Context
NorthGrid operates industrial HVAC and power-monitoring equipment across commercial buildings. The current pipeline uploads CSV files from edge gateways every 15 minutes into S3, then runs hourly Spark batch jobs; this delay is too high for anomaly detection, operational dashboards, and alerting.
You need to design a scalable real-time data pipeline for sensor telemetry from thousands of endpoints while preserving raw data for replay and supporting downstream analytics.
Scale Requirements
- Endpoints: 75,000 active sensors across 6,000 sites
- Throughput: 180K events/sec peak, 45K avg
- Event size: 0.8-1.5 KB JSON or Protobuf payloads
- Latency target: P95 < 10 seconds from device emission to queryable curated store
- Retention: Raw immutable data for 180 days; curated aggregates for 3 years
- Availability: 99.9% ingestion uptime
- Data quality: < 0.5% duplicate rate, < 0.1% malformed events after validation
Requirements
- Ingest telemetry from MQTT/HTTPS edge gateways with backpressure handling and horizontal scalability.
- Validate schema, deduplicate by
event_id, and quarantine malformed or late events.
- Enrich records with device metadata, site information, and standardized timestamps.
- Support both real-time operational queries and downstream warehouse analytics.
- Guarantee idempotent writes and replay capability for backfills or processor failures.
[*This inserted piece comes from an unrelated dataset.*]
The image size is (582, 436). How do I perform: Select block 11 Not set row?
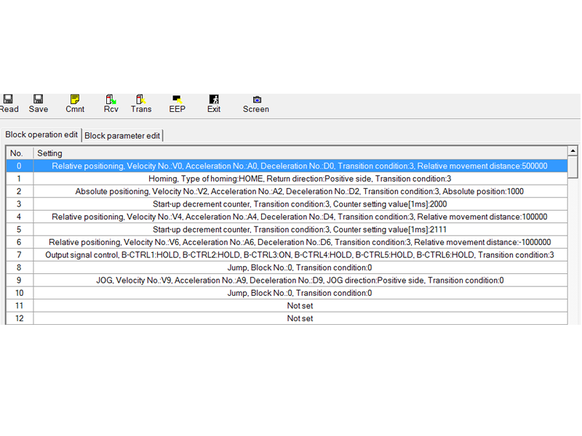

- Provide monitoring for lag, latency, data quality, and cost.
- Explain partitioning, checkpointing, and schema evolution strategy.
Constraints
- AWS is the required cloud; existing footprint includes S3, IAM, and CloudWatch.
- Team size is 5 engineers, so operational complexity should be controlled.
- Incremental infrastructure budget is $35K/month.
- Some sites have intermittent connectivity; the design must tolerate bursts after reconnect.
- Compliance requires auditability and deletion of site-level data within 7 days of request.